The second evening of the Prague Offspring series presents premieres of five new works by Czech and Slovak composers written for Klangforum Wien, commemorates the Finnish composer Kaija Saariaho, and climaxes with the Czech premiere of Nether, a dazzling work by the composer-in-residence Rebecca Saunders. Appearing as the work’s soloist is Juliet Fraser, the phenomenal British soprano who inspires today’s best composers.
News of Kaija Saariaho’s death on 2 June 2023 saddened the entire music world. The Finnish composer built upon the principles of spectral music, and with her own poetic language she combined those ideas with her own personal conception of harmony and melody. In Prague, Enno Poppe will lead Klangforum Wien in a performance of her composition Solar (1993). The composer wrote: “Solar is based on the idea of an ever present harmonic structure, which radiates an image around it and forces the harmony over and over again back to its original form, as if following the laws of gravity. The piece is named after this idea. This solar harmony is then contrasted with a very different kind of harmonic principle, based more on polarities.”

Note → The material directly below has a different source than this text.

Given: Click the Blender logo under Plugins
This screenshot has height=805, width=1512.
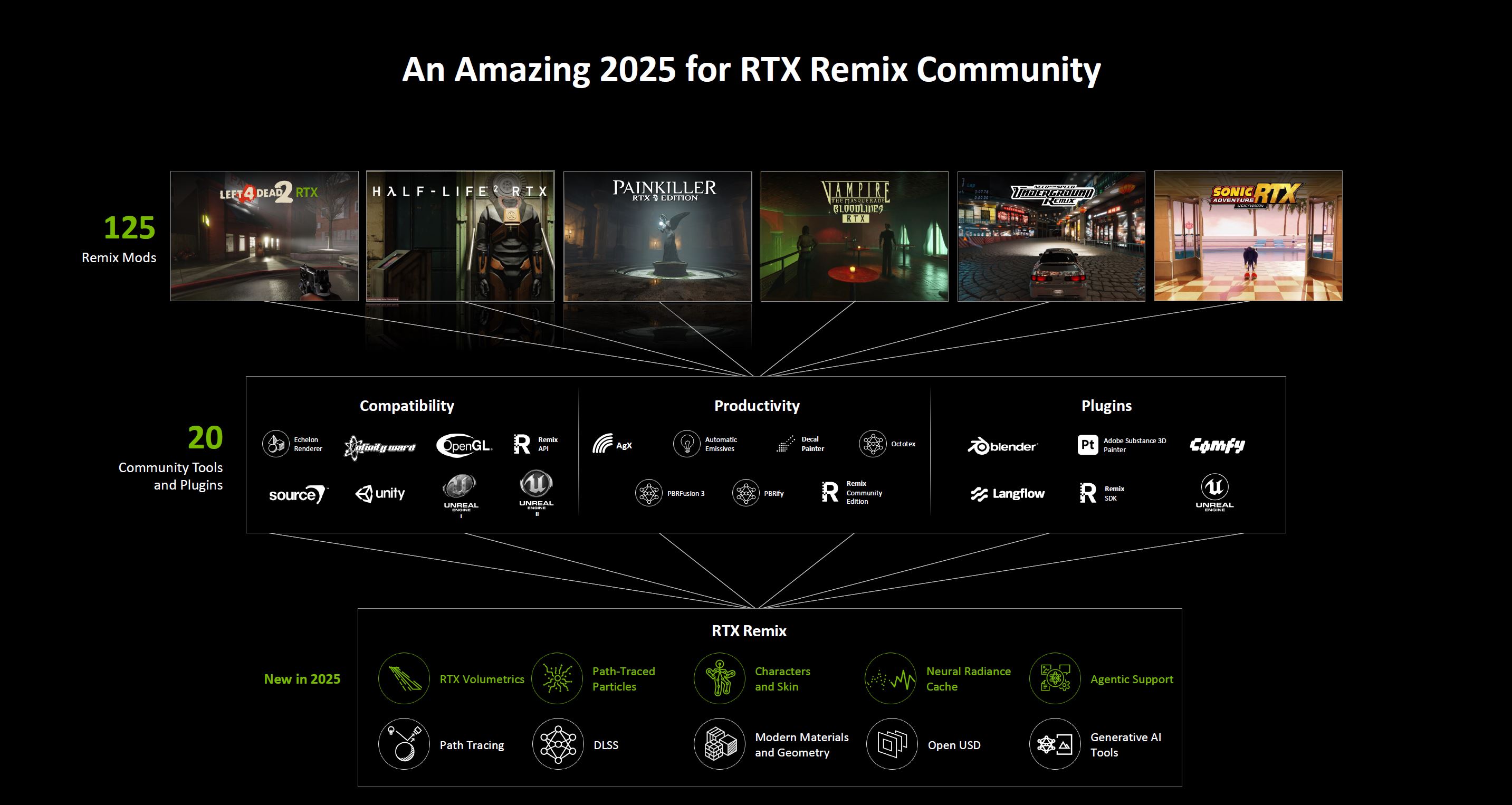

The highpoint of the concert will be the Czech premiere of a composition by Rebecca Saunders titled Nether for soprano, 19 instrumental soloists, and conductor. The work is an independent, expanded “module” of the vast spatial performance Yes, which was premiered in 2017 at the Berliner Philharmonie and drew the attention of the contemporary music world to the composer. According to Saunders, “Yes refers to Molly Bloom’s monologue, the final chapter of James Joyce’s Ulysses. This monologue can be regarded as a kind of literary collage, a web woven from the innumerable paths traced by stories, thoughts, associations, and moments in a continuous, unrelenting high-energy stream: a snapshot, a state of being before and during the act of falling asleep, amid glimmerings of the subconscious.” At first hearing, it might seem that in the composition, Saunders treats the human voice like an instrument. The virtuosic part makes extraordinary demands on the soloist, and the emitted sounds combine with the actions of the instruments. However, we could just as easily say that Saunders treats the musical instruments like voices; not like a singing voice, but instead like a voice that articulates a broad spectrum of sounds. This is just what connects her music with the writings of James Joyce, who was fascinated by the sonic quality of speech. Hearing the work performed by Juliet Fraser, who gave its premiere, promises to be an extraordinary experience.